Do this |
Copy out the records word for word, starting at the line that contains "The image size" and running through the end of the records. Leave the pictures out of your copy.

Screenshot and document pointing data |
◇ ◇ ◇ ◇ ◇ ◇ ◇

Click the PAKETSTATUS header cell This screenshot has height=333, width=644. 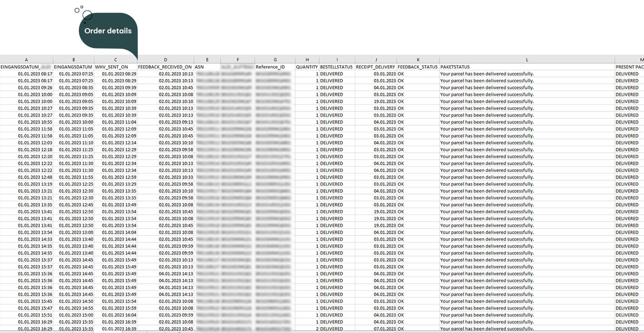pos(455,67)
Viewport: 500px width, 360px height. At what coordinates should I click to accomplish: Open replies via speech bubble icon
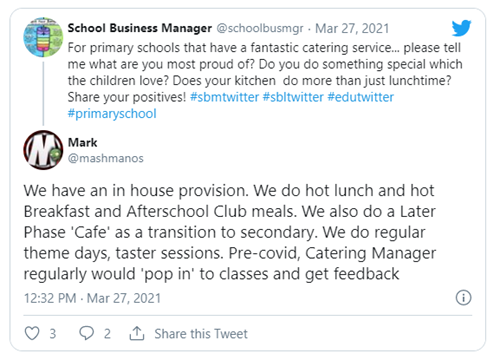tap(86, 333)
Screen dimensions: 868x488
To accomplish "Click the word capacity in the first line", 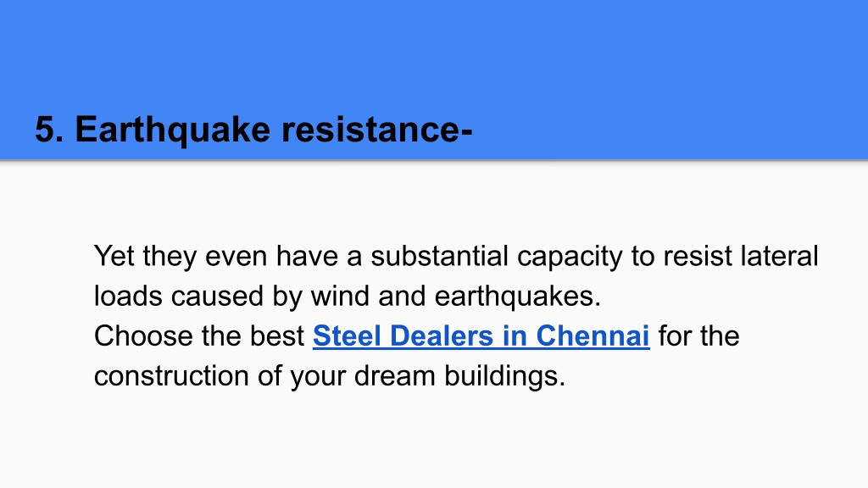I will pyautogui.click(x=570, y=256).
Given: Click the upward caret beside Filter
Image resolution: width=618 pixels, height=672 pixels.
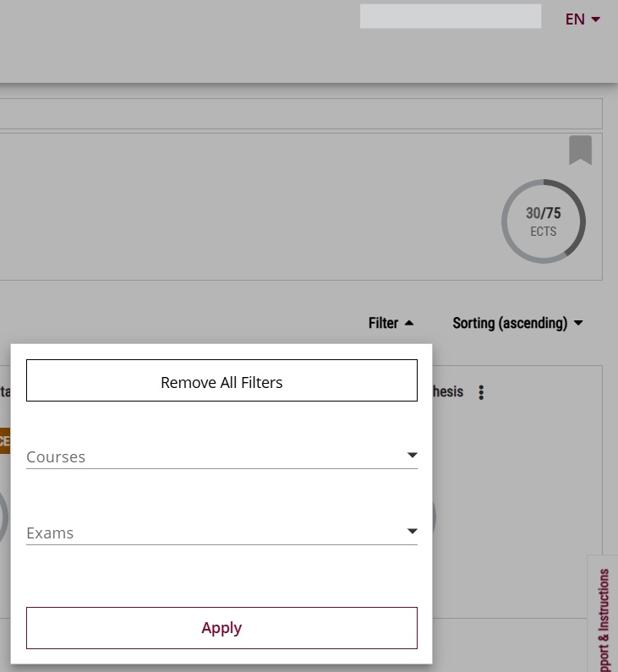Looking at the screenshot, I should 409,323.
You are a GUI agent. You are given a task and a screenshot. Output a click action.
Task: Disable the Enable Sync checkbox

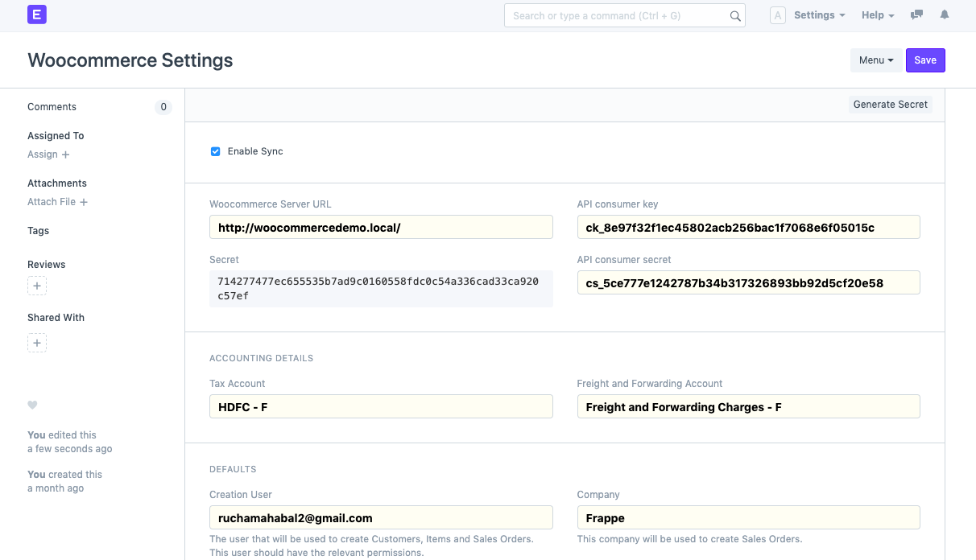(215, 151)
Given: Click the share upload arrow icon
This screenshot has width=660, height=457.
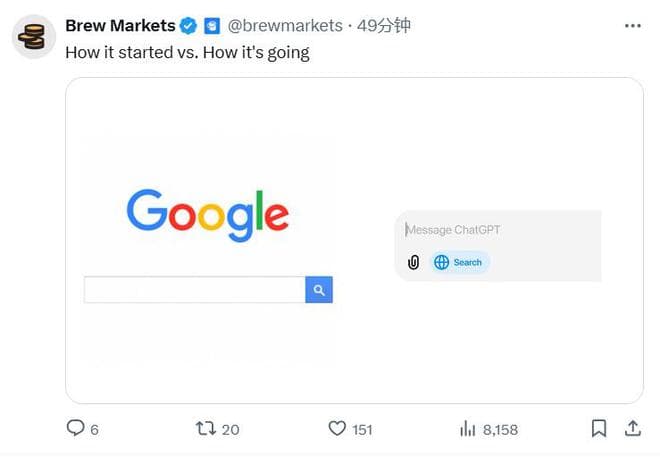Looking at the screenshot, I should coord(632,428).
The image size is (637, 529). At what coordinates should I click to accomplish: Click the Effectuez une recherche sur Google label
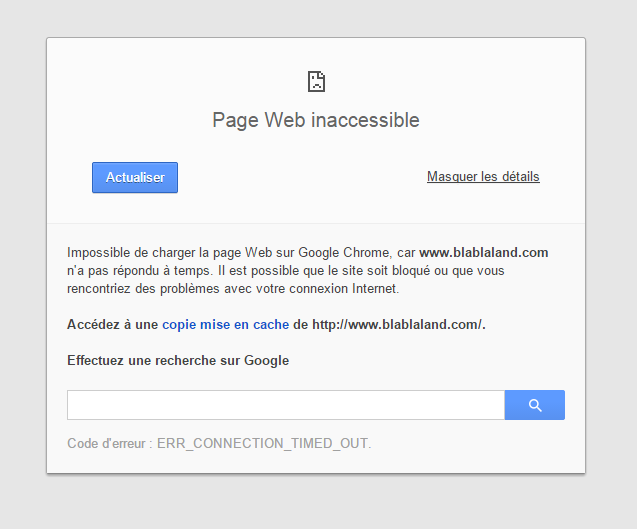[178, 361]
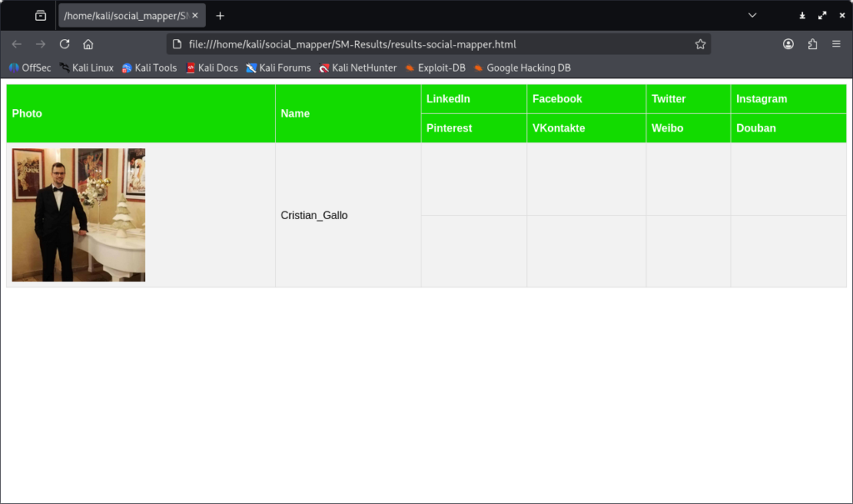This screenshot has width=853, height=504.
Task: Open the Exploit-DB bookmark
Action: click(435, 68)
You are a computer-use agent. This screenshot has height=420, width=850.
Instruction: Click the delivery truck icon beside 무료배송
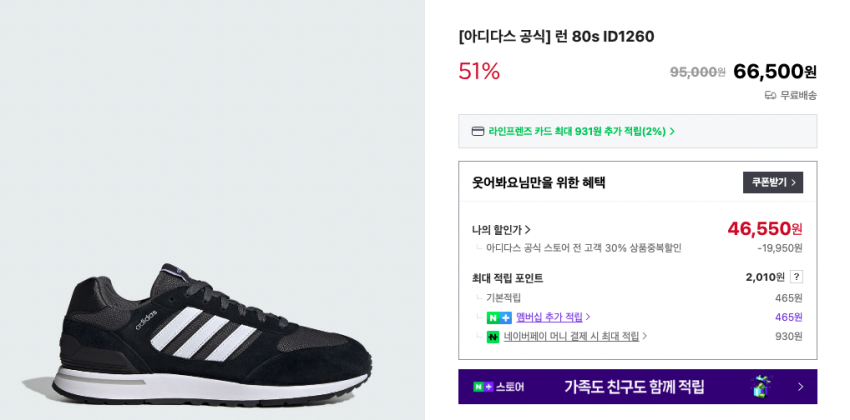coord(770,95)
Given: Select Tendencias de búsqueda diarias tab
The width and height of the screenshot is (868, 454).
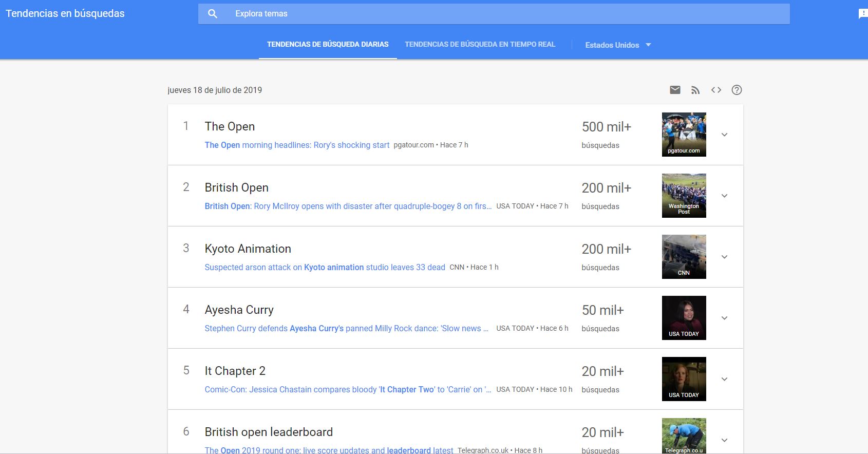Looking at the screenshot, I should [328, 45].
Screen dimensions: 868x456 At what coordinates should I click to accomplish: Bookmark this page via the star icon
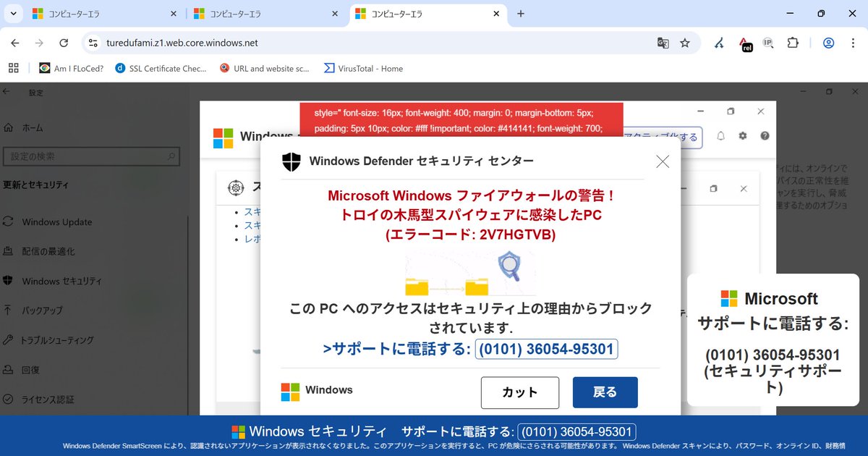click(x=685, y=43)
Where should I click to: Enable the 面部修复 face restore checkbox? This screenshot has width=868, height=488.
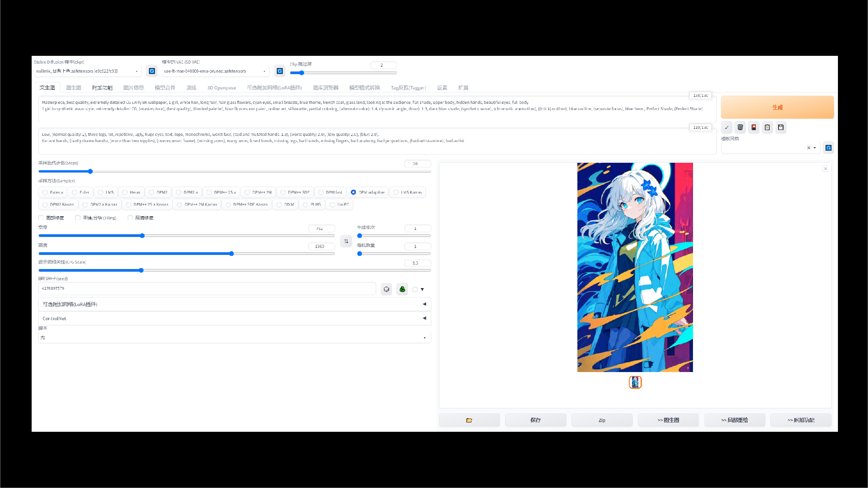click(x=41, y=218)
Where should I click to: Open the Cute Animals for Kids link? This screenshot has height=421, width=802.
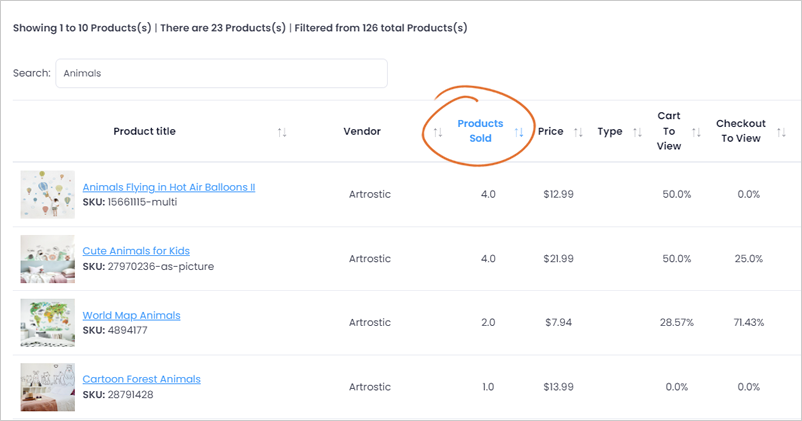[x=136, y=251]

◇ ◇ ◇ ◇ ◇ ◇ ◇

Result of this exercise |
The image size is (637, 529). At what coordinates should I click to accomplish: Click the Effectuez une recherche sur Google label
[178, 361]
This screenshot has width=853, height=504.
Task: Open the Exploit-DB bookmark
Action: click(435, 68)
You are a computer-use agent. This screenshot has height=420, width=850.
Instruction: Click the delivery truck icon beside 무료배송
coord(770,95)
Given: Select Tendencias de búsqueda diarias tab
The width and height of the screenshot is (868, 454).
Looking at the screenshot, I should [328, 45].
Screen dimensions: 868x456 At what coordinates should I click to accomplish: Bookmark this page via the star icon
click(x=685, y=43)
Where should I click to: Enable the 面部修复 face restore checkbox? This screenshot has width=868, height=488.
click(x=41, y=218)
Where should I click to: Open the Cute Animals for Kids link? This screenshot has height=421, width=802.
[x=136, y=251]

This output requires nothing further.